The Focus Feature includes three papers. In the first, Yoo-Ah Kim, Dong-Yeon Cho, and Teresa Przytycka point to genotype-phenotype effects in cancer, which can be revealed via network approaches. The authors argue that cancer is a complex and heterogeneous disease and no two cancer cases are identical. Capturing the similarities as well as the differences is essential for a better understanding of the disease and its treatment. The authors review network-based approaches to cancer data analysis, focusing on their roles in modeling inter-tumor heterogeneity.

Jonas Reeb, Maximilian Hecht, Yannick Mahlich, Yana Bromberg, and Burkhard Rost describe predictions of molecular effects of sequence variants to bridge the gap from the micro level of molecular function to the systems/macro level of disease. David Masica and Rachel Karchin emphasize the importance of increasing the clinical relevance of in silico methods to predict pathogenic missense variants. They highlight the rapid accumulation of variants of unknown clinical significance, most of which cause amino acid substitutions (cSNVs). To interpret these variants, there is an urgent need to develop better in silico bioinformatic methods. They critically review the current state of the field, pointing to the progress and shortcomings in the development of bioinformatics missense variant classifiers. In particular, they advocate the increased use of endophenotypes, which are quantitative measurements that are correlated with phenotypes via shared genetic causes.
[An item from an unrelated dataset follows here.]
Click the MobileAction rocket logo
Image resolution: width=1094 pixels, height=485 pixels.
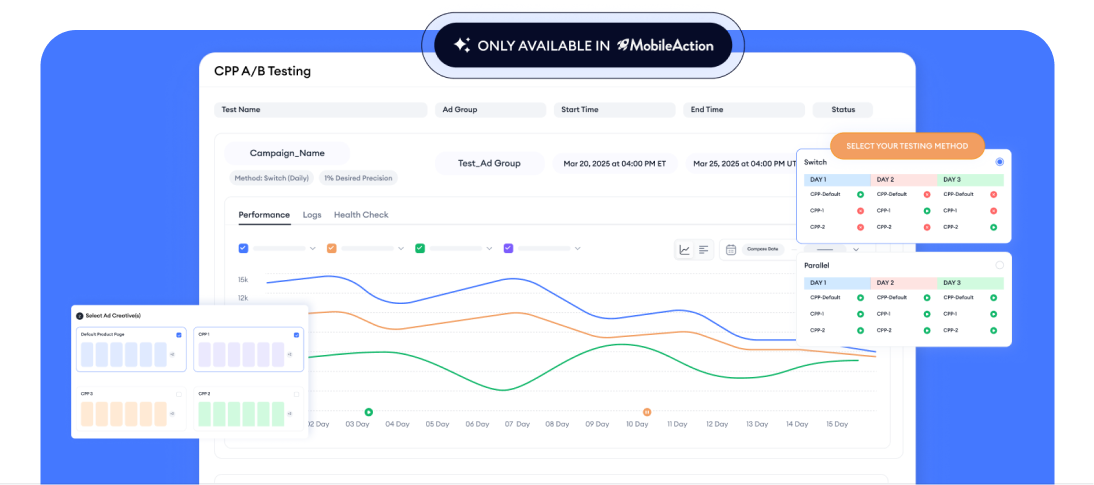(x=624, y=45)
Computational biology can tackle cancer through analysis of massive quantities of data. These analyses may allow correlating the data with phenotypic outcomes. Voluminous compilations permit reaping robust statistical trends, which can be exploited for predictions. Computation can also contribute to cancer research by unraveling the mechanisms through which particular genetic or acquired aberrations actually work. Molecular structures can contribute greatly to understanding of disease mechanisms and the design and computational screening of drugs. By combining data from genomics and molecular structure, computational biology can enable interpretation of genetic and epigenetic data to tailor disease treatments to individual patients. Together with experiments, the physical sciences, genetics, statistical “big data,” and clinical analysis, computational biology can help to lay the foundation for new paradigms in the translational sciences. We look forward to the time when these tools can elucidate the basis of cancer and provide predictive blueprints and combinatorial drug therapies. However, the challenge facing us is daunting.